Jakarta, Pilarrakyatindonesia.news - Ketua Umum Partai Rakyat Indonesia (PRI), Muhammad Nazaruddin, menerima kunjungan H.M. Arfan bersama Adityo Handoko dan tim dalam pertemuan strategis di kantor DPP PRI, Selasa (19/05/2026).

Pertemuan tersebut membahas rencana pembentukan Pusat Robotika Indonesia sebagai wadah pengembangan pendidikan berbasis teknologi, coding, kecerdasan buatan (Artificial Intelligence/AI), dan robotika bagi generasi muda Indonesia.

Dalam diskusi itu, H.M. Arfan dan Adityo Handoko memaparkan sejumlah program unggulan yang akan dijalankan, mulai dari pelatihan guru, kompetisi coding dan robotika, pengembangan sekolah vokasi berbasis AI, hingga pembangunan platform digital pendidikan nasional.

Adityo Handoko menegaskan bahwa penguatan kapasitas generasi muda di bidang teknologi menjadi langkah penting untuk menghadapi era transformasi digital dan revolusi industri berbasis kecerdasan artifisial.

“Generasi muda Indonesia harus memiliki ruang untuk mengembangkan kreativitas, inovasi, dan kemampuan teknologi agar mampu bersaing di tingkat global,” ujar Adityo.

Ketua Umum PRI Muhammad Nazaruddin menyampaikan dukungannya terhadap pembentukan Pusat Robotika Indonesia. Menurutnya, program tersebut sejalan dengan arah kebijakan pemerintah dalam memperkuat implementasi coding dan kecerdasan buatan di sektor pendidikan nasional.

Ia menilai pengembangan pendidikan teknologi harus menjadi bagian dari strategi besar pembangunan sumber daya manusia menuju visi Indonesia Emas 2045.
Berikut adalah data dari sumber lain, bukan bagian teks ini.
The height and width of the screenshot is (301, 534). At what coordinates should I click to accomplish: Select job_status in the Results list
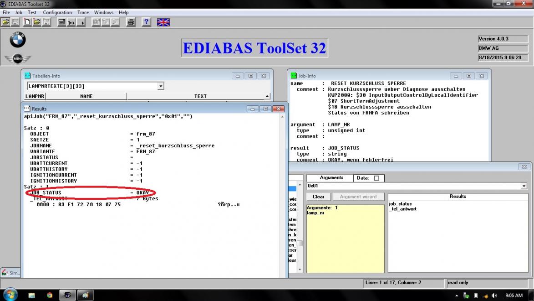coord(400,204)
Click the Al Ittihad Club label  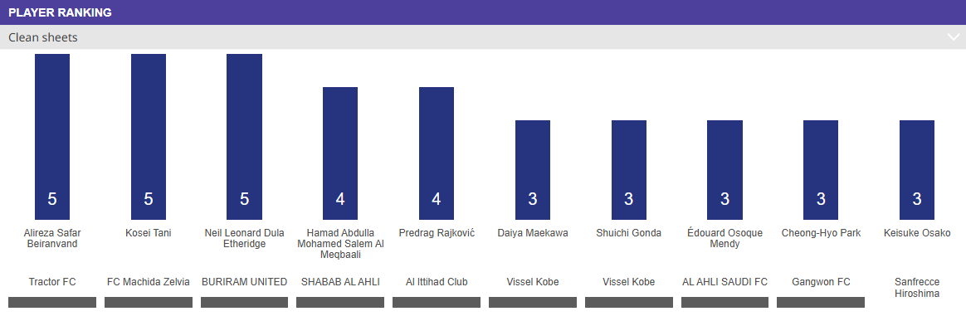click(x=437, y=282)
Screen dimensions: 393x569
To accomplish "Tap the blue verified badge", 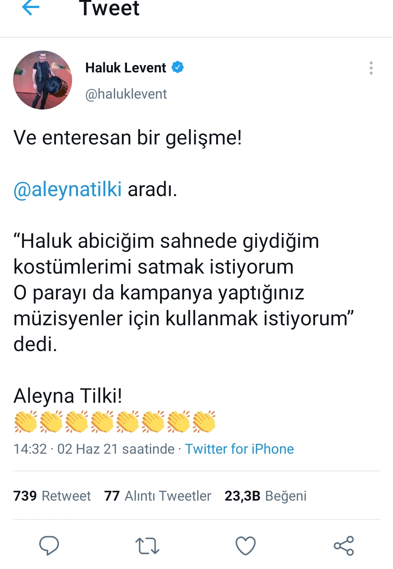I will [x=178, y=67].
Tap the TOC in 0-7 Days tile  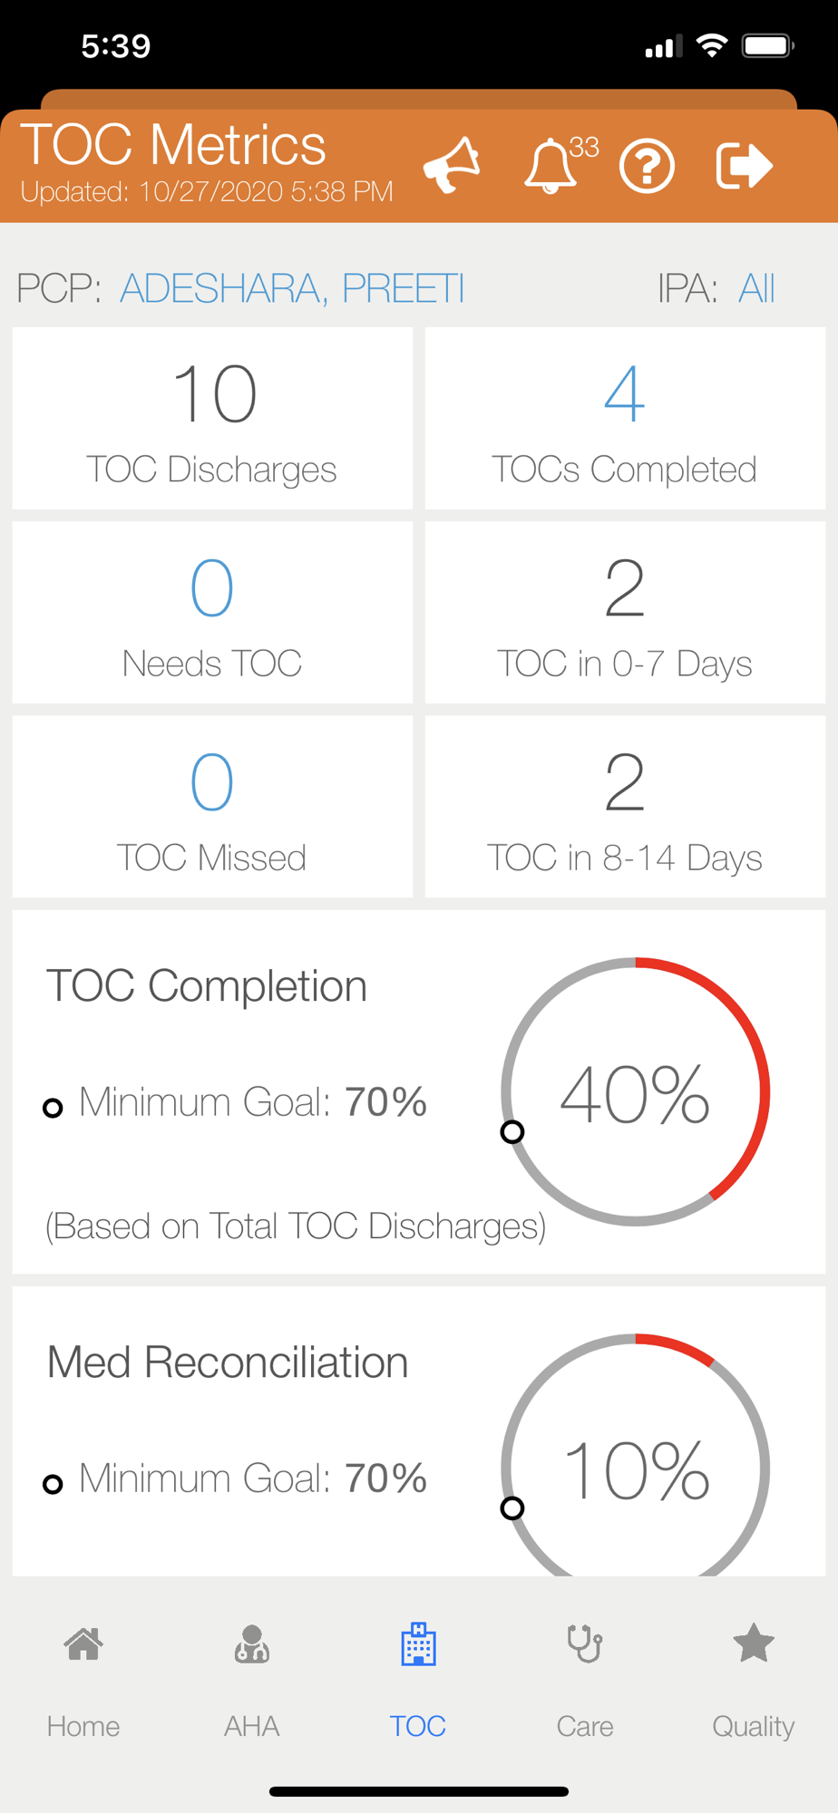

“PRI mendukung penuh setiap program yang mampu meningkatkan kualitas generasi muda, khususnya dalam penguasaan teknologi, robotika, dan inovasi digital,” kata Nazaruddin.

Selain itu, dalam pertemuan tersebut turut dibahas penguatan konsep Green Tiger Diplomacy melalui pengembangan Youth Smart Hub sebagai pusat inovasi digital pemuda. Program itu dirancang menjadi ruang kolaborasi kreatif bagi anak muda dalam bidang teknologi, pendidikan, kewirausahaan digital, dan inovasi berbasis komunitas.

Pusat Robotika Indonesia nantinya juga direncanakan berkolaborasi dengan Persatuan Robotika Seluruh Indonesia (PRSI) guna memperkuat ekosistem robotika nasional.

Tidak hanya fokus pada pendidikan teknologi, pertemuan itu juga membahas pemberdayaan komunitas Persawitan Rakyat Indonesia yang dinilai memiliki potensi besar untuk dikolaborasikan dengan program Koperasi Merah Putih.

Kolaborasi tersebut diharapkan dapat memperkuat ekonomi masyarakat berbasis komunitas sekaligus meningkatkan kesejahteraan rakyat melalui pengembangan sektor perkebunan dan koperasi.

Sinergi antara pendidikan teknologi, inovasi digital pemuda, dan pemberdayaan ekonomi kerakyatan itu diharapkan mampu menciptakan ekosistem pembangunan berkelanjutan yang memberikan dampak langsung bagi masyarakat luas.